Les actions sont en déclin constant depuis le début du conflit en Iran, le Dow, le S&P 500 et le Nasdaq affichant tous cinq pertes hebdomadaires consécutives. Le Dow est officiellement entré en correction vendredi, emboîtant le pas au Nasdaq qui avait franchi ce seuil jeudi.
La prévision de Stifel, qui semblait pessimiste lorsque le S&P 500 frôlait les 6979 points en janvier, paraît aujourd'hui ambitieuse. La prudence de la firme repose sur l'idée que, bien que le bénéfice par action puisse croître, le multiple cours/bénéfice (P/E) du S&P 500 va se comprimer. Le ratio P/E prévisionnel était d'environ 22 en début d'année, proche de son sommet de 2021.
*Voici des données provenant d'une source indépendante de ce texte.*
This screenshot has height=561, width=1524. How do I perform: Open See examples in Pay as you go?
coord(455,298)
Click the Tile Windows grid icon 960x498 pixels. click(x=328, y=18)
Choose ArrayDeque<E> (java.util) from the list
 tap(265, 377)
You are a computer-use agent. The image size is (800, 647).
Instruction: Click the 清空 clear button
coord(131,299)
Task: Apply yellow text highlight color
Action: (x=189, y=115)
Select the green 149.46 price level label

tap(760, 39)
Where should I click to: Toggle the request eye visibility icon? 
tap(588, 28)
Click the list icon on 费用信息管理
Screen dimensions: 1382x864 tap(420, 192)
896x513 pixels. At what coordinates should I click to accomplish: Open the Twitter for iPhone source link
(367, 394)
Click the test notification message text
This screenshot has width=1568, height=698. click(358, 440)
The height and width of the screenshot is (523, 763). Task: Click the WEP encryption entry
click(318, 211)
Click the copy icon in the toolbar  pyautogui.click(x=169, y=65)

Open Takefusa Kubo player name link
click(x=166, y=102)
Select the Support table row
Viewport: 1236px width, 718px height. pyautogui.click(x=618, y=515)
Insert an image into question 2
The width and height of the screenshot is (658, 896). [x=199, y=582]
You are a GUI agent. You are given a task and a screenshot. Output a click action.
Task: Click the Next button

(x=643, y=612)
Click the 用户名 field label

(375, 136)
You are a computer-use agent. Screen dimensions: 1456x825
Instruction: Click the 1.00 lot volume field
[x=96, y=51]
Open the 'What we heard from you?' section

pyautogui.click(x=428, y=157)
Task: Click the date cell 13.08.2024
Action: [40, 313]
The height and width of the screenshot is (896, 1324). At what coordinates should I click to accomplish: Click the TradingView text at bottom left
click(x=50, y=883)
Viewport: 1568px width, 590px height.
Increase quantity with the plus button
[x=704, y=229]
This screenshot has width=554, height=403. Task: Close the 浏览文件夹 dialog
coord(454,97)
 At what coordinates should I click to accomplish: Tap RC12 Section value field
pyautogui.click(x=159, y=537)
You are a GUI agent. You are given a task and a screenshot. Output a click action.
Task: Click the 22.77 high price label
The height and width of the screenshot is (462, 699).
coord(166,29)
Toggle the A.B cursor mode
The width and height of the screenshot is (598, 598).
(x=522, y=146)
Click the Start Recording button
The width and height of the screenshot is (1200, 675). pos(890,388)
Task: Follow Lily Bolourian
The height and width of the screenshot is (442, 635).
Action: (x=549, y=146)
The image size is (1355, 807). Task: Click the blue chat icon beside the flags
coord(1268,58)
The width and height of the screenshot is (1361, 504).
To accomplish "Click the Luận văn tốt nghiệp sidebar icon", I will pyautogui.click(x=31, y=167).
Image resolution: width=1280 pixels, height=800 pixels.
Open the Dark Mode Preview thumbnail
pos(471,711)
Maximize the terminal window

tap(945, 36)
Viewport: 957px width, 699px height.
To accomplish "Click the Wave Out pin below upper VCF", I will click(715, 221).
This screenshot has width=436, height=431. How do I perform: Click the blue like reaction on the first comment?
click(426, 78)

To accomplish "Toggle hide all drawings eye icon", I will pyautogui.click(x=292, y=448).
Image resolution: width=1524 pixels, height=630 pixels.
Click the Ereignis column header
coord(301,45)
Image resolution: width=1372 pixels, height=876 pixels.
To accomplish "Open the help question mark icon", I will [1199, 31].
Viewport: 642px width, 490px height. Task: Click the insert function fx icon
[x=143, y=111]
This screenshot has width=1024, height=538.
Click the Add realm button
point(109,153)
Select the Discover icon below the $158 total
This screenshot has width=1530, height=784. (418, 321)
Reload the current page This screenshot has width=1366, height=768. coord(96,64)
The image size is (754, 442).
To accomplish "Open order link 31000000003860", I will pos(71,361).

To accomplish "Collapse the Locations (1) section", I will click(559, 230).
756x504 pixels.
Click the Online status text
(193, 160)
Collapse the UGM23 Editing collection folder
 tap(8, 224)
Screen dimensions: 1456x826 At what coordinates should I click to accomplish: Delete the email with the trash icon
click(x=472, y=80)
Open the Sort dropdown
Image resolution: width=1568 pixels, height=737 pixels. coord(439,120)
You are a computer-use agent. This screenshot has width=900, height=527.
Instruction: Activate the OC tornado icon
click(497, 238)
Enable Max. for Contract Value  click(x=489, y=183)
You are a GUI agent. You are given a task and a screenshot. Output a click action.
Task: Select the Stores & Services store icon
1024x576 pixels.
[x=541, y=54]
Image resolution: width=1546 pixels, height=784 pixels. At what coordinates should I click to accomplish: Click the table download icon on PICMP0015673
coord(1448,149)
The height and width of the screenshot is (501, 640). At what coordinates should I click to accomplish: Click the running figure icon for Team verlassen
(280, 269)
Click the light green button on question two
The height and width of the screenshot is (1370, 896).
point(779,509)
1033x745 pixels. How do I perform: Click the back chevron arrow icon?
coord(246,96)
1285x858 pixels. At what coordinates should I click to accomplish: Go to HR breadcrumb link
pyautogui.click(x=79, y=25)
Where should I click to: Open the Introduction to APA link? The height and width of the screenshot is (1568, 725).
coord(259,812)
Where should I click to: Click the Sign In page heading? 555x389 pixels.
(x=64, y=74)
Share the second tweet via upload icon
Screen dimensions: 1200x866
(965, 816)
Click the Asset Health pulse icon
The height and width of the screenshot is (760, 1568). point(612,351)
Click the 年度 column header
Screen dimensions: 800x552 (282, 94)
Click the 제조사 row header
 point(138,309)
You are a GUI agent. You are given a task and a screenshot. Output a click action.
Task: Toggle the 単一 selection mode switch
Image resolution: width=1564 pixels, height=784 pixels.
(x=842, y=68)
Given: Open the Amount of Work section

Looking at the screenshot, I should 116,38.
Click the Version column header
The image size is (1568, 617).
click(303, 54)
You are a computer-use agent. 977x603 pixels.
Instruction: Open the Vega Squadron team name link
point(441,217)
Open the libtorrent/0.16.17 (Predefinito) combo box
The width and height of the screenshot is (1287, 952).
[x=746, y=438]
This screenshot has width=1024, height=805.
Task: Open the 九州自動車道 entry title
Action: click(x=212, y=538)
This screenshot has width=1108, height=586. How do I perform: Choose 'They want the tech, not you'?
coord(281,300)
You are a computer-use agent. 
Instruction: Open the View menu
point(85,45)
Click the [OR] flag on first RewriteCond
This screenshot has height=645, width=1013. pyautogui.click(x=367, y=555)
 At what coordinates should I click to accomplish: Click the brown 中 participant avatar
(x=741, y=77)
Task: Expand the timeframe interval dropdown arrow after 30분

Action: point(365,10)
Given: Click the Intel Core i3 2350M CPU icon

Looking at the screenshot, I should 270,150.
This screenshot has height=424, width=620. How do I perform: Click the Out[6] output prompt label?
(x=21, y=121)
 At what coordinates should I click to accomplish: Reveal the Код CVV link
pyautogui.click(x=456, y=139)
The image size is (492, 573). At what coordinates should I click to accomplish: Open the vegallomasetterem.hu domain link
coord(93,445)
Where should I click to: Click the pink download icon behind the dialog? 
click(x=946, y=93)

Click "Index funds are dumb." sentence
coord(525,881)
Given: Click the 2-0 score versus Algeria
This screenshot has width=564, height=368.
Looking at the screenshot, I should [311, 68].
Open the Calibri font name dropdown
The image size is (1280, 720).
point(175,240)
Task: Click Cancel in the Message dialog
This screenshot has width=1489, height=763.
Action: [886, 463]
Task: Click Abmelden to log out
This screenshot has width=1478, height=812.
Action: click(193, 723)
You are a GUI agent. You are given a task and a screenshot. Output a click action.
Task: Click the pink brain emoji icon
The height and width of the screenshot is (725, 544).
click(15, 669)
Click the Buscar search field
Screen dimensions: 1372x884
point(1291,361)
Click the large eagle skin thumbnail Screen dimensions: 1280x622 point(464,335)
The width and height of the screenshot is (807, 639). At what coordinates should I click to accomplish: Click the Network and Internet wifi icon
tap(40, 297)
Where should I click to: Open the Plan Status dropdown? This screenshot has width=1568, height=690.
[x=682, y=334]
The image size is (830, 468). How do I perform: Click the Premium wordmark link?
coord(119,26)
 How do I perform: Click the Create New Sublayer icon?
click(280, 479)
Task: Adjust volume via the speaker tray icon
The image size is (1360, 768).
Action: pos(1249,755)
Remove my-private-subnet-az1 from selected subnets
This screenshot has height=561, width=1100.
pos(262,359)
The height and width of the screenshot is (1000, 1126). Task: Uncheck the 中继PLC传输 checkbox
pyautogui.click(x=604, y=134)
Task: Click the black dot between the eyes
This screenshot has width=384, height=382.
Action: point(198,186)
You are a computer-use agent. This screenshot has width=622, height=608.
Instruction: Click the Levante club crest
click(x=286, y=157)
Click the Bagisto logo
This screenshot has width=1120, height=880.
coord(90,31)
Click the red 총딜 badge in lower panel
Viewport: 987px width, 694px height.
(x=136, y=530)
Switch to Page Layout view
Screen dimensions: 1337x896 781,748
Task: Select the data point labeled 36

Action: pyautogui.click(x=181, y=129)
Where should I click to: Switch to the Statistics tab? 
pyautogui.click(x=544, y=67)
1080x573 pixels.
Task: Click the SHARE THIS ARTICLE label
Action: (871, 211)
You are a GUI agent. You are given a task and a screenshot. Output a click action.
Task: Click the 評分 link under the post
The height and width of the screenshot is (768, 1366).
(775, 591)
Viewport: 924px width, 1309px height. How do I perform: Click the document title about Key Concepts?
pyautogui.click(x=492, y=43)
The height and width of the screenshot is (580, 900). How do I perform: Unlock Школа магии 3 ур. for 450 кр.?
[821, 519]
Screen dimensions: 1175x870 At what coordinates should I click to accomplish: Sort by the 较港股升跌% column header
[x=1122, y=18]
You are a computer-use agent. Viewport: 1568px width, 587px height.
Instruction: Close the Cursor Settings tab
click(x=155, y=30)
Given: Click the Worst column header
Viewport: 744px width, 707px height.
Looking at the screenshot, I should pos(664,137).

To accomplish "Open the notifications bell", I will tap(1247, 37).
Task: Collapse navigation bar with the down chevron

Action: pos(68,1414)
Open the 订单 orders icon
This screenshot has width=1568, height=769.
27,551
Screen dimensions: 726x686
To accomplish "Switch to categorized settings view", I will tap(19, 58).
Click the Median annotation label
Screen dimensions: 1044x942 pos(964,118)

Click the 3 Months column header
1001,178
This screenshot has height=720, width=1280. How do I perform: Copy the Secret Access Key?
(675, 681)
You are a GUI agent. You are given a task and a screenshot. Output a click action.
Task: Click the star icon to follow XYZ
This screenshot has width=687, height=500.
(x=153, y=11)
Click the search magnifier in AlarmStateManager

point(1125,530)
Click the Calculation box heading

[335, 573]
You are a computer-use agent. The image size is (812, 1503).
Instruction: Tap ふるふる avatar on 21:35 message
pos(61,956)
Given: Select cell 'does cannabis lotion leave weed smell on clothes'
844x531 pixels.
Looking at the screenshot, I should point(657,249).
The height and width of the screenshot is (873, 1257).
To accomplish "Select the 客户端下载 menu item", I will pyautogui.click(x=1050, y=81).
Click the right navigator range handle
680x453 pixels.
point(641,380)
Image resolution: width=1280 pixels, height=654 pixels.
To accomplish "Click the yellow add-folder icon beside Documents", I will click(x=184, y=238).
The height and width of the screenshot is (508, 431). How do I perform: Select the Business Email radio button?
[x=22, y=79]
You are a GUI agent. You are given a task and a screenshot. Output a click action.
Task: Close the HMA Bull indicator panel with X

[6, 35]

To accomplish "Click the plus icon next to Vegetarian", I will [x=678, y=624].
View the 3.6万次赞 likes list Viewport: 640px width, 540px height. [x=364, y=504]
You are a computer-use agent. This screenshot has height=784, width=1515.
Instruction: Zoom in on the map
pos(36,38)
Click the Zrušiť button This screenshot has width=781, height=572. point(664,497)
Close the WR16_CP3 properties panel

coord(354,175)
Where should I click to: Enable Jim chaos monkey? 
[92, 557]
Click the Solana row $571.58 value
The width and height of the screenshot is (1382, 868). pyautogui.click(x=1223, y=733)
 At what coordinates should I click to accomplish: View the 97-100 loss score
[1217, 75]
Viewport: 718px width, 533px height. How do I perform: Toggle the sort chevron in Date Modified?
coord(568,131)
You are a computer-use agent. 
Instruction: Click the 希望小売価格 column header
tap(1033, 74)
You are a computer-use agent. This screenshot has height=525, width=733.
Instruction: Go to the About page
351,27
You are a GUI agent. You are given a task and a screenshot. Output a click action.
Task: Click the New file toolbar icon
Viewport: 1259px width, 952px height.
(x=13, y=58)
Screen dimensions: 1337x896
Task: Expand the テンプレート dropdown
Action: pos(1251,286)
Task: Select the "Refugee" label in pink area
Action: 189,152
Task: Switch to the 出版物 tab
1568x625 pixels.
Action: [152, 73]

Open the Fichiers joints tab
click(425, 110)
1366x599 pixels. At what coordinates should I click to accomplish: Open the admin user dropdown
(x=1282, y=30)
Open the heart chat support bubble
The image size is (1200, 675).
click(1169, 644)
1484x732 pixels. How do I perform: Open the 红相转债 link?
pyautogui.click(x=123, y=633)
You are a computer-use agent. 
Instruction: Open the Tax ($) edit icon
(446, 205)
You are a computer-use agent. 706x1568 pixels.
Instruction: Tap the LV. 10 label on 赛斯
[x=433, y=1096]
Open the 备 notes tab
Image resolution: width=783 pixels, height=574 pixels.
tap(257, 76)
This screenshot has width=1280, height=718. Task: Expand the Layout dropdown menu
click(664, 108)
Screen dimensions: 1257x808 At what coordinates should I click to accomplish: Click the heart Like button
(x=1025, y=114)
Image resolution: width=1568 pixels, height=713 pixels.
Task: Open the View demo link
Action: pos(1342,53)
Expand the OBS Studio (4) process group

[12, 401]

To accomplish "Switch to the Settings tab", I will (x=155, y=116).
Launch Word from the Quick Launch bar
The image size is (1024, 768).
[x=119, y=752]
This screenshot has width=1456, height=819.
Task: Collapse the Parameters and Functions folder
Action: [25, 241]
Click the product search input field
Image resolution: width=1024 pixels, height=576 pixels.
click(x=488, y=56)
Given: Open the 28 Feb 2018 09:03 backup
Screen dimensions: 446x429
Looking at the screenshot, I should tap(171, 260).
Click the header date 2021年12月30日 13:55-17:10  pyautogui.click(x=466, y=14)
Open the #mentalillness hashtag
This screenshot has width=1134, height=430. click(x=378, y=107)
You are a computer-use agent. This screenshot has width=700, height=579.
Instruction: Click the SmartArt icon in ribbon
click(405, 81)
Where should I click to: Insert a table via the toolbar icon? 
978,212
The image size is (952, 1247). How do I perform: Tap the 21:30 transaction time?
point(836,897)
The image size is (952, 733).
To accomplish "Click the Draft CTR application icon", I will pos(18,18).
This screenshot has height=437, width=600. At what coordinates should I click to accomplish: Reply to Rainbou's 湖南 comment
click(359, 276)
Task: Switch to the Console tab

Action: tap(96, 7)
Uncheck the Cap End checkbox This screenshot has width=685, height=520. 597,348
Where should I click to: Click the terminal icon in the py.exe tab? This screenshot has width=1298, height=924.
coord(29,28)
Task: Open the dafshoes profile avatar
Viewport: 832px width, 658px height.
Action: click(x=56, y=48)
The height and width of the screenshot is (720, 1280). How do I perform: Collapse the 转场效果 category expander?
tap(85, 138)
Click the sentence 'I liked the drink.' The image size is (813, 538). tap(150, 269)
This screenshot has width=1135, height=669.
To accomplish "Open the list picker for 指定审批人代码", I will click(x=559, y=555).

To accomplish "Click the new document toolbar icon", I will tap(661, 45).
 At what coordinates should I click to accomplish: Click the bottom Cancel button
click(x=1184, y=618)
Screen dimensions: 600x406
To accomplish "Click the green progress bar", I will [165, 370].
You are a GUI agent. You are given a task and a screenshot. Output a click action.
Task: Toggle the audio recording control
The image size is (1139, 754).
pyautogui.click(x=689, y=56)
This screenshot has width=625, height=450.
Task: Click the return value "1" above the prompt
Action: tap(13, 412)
Les vents contraires économiques touchent aussi le consommateur, qui représente les deux tiers du PIB américain. La baisse des salaires réels et la fonte de l'épargne compriment les dépenses des ménages. À cela s'ajoute la hausse des prix de l'énergie, le Brent dépassant les 112 dollars le baril. L'enquête sur le moral des consommateurs de l'Université du Michigan a reflété cette pression, chutant de 6 % en mars pour atteindre son plus bas niveau depuis décembre 2025.
Même l'enthousiasme du marché pour l'intelligence artificielle semble s'effriter. Stifel prévient que les lourdes dépenses en IA consument les flux de trésorerie des grandes entreprises technologiques, les obligeant à s'endetter, ce qui pèse sur leurs multiples P/E. Cela fait suite à une vente massive d'actions de puces la semaine dernière après que Google a annoncé une avancée algorithmique susceptible de réduire la demande de mémoire.
Compte tenu de ces obstacles, Stifel a réitéré sa recommandation aux investisseurs de privilégier les actions de valeur aux actions de croissance cette année. La réaction du marché aux données économiques à venir, en particulier les rapports JOLTS et ADP sur les créations d'emplois privés, sera déterminante pour le prochain mouvement directionnel des actions.
Cet article est à titre informatif uniquement et ne constitue pas un conseil en investissement.